Muhalefetten AK Parti’ye “Kaos ortamı yarattılar, ölümü gösterip sıtmaya razı ettiler” şeklinde bir yaklaşımda bulunulduğunun sorulması üzerine Akdoğan, şunları söyledi:
“Bunlar çok ucuz yorumlar. Daha önce ‘istikrar AK Parti’ye kazandırdı’ diyorlar, şimdi aynı kişiler ‘istikrarsızlık AK Parti’ye kazandırdı.’ ‘Daha önce çatışmasızlık AK Parti’ye kazandırdı’ diyorlardı şimdi ‘çatışma AK Parti’ye kazandırdı.’ Bir karar verin, istikrar mı, istikrarsızlık mı yarıyor AK Parti’ye? Böyle bir şey olmaz. Hükümetler yani iktidar partileri için istikrar her zaman kazançtır.
Bu patlayan bombalar, terörün azması ‘AK Parti, tek başına iktidar olmasın’ diye yapılan hadiseler. AK Parti, ‘altında kalsın’ diye yapılan şeylerin üzerine çıktı, o süreçleri iyi yönetti. Seçimler yapıldıysa bu demokrasimiz için çok büyük bir kazançtır, gerçekten çok kıymetli bir durumdur. Bu süreci Hükümet’in doğru yönetmesi çok önemlidir. Eş zamanlı üç terör örgütü saldırıya geçti, bunu Hükümet mi planlıyor? Zaten burada vatandaş o terör hadisesine bakarak kanaatini oluşturmuyor, ondan sonra yaşananlara bakarak kim nasıl tavır takındı? Siyasi partilerin takındıkları tavırlar ve Hükümet’in bu süreci başarıyla yönetmesi bu puanı getirmiştir yoksa olan olaylar değil. Bu olaylar AK Parti’ye karşı yapılmış hadiselerdir.”

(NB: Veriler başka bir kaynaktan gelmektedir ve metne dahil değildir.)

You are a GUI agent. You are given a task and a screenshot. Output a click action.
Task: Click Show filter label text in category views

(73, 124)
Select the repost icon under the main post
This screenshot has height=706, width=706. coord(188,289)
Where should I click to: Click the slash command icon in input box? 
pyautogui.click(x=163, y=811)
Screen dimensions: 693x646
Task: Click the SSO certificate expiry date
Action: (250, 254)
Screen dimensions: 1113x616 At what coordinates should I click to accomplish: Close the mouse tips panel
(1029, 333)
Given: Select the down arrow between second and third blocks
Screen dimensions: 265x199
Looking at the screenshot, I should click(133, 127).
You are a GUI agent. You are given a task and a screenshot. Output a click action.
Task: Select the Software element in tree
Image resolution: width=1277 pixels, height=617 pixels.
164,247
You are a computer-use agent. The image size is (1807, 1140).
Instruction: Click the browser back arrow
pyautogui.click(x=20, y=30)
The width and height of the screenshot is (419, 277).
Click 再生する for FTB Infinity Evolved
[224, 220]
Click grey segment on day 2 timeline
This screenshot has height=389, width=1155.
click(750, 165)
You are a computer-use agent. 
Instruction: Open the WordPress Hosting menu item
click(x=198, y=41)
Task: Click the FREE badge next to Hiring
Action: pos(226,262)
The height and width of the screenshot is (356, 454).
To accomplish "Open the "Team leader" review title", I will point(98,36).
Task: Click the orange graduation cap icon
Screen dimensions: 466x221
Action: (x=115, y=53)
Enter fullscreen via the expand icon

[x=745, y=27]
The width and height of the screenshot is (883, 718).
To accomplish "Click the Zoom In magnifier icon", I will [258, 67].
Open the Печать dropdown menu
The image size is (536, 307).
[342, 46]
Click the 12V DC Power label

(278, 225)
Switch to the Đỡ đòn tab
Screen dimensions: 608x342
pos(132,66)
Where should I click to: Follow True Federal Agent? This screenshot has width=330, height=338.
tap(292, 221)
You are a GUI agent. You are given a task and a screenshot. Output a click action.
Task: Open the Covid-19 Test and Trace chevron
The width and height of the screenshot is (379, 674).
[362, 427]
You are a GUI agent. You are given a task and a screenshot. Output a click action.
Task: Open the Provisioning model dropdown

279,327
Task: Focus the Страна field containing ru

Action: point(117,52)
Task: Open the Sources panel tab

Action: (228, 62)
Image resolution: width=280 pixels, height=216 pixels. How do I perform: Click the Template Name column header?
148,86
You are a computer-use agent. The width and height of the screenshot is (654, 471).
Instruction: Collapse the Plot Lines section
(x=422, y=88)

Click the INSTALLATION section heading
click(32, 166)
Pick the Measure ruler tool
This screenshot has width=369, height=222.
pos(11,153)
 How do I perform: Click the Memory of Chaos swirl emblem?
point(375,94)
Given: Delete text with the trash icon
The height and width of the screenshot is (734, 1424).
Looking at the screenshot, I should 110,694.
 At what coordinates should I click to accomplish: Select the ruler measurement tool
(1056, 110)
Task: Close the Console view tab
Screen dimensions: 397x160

AK Parti’nin sadece Türk milliyetçilerin oyunu almadığını, aynı zamanda Kürtlerin de oyunu aldığına dikkati çeken Yalçın Akdoğan, AK Parti’nin demokrasi ve güvenlik dengesini iyi yönettiğini, bunu da oy almak için yapmadığını kaydetti.
“Acil eylem planı hazırlanıyor”
Yalçın Akdoğan, istikrarın ülke için çok önemli olduğunu, AK Parti’nin gereken mesajı almasının seçmenin hoşuna gittiğini belirtti.
Yüzde 10 alan partinin “Ben zafer kazandım” dediğini aktaran Başbakan Yardımcısı Akdoğan, şunları söyledi:
“Böyle bir şey olabilir mi? Siz diyeceksiniz ki ‘ben şurada yanlış yaptım, öz eleştiri yapıyorum, kendimi yeniliyorum’. AK Parti, bence bunu başardı. Balkon konuşması ‘ben zafer sarhoşluğu içerisinde değilim, 78 milyon benim vatandaşımdır, kardeşimdir, ben hepinizi kucaklıyorum, hepinize hizmet edeceğim’ demektir. AK Parti bunu yaptığı için başarılı oluyor.”
Akdoğan, diğer siyasi partilerin “Bu millet niye oy vermedi, vermiyor?” şeklinde bir öz eleştiri yapması gerektiğini ifade etti.
Henüz Hükümet’in kurulmadığını, AK Parti’nin vaatlerinin gazetelerde “hemen hayata geçecek adımlar” olarak takdim edildiğini belirten Akdoğan, “Dün, Sayın Başbakanımız talimat verdi MYK toplantısında. Bir an önce hükümetin kurulması çok önemli. 100 günü planlıyoruz, hangi adımları atacağız. Söz verdiğimiz vaatler, hepsini takvimleyerek ne dediysek hızlı bir şekilde 100 günde yapacaklarımızla ilgili acil eylem planı hazırlanıyor” diye konuştu.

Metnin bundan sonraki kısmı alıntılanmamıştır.